No, its not a post about heroic fantasy. I'm in the middle of doing a yet another edit on my Science Fantasy manuscript, Warriors of the Blessed Realms. As is typical for me, the thing had bloated up 10,000 words from the earlier edits -- up to a shocking 160,000 words. That word total is like some sort of a magnet for me unfortunately.
So, my challenge has been to get this down to 120,000 words or less. Can I jump now?
I've managed to get the total down to 131,00o words so far, which seems to me something of a miracle. I have not been able to do this without removing a few incidental characters and some other scenes which I guess weren't that important to the story. It still hurt losing them!
Having said that, it is surprising how much I managed to remove by just trimming and condensing the text - at least a good 10,000 words - which is sort of embarrassing. Do I really write that sloppily? I guess its part of the process.

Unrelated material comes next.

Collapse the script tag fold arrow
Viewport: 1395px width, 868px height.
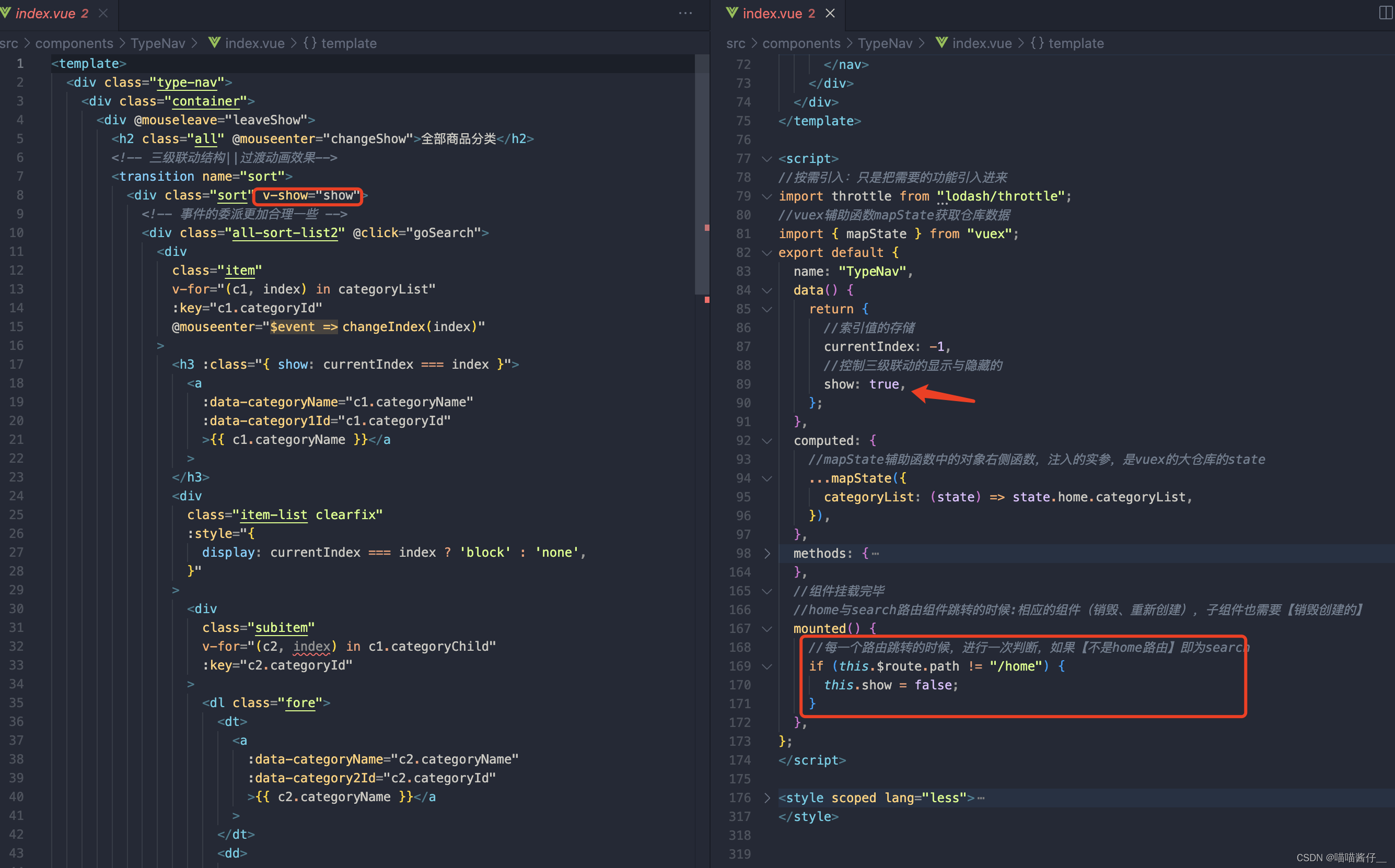click(x=766, y=159)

Maybe the writing gods have seen fit to increase my skills since I did the last draft.
The thing that concerns me now is how I have started to really get into this. Chop. Chop. Slash. Slash. Everything must go. In my mania (and I do tend to extremes) a little voice in the back of my head is asking 'am I losing some essential essence from the story?'
What do people think? Can you chop too far? Make the story too spare? Too mechanical? Or is all-out war on the adjective and metaphor a Holy Cause? Clarity is King?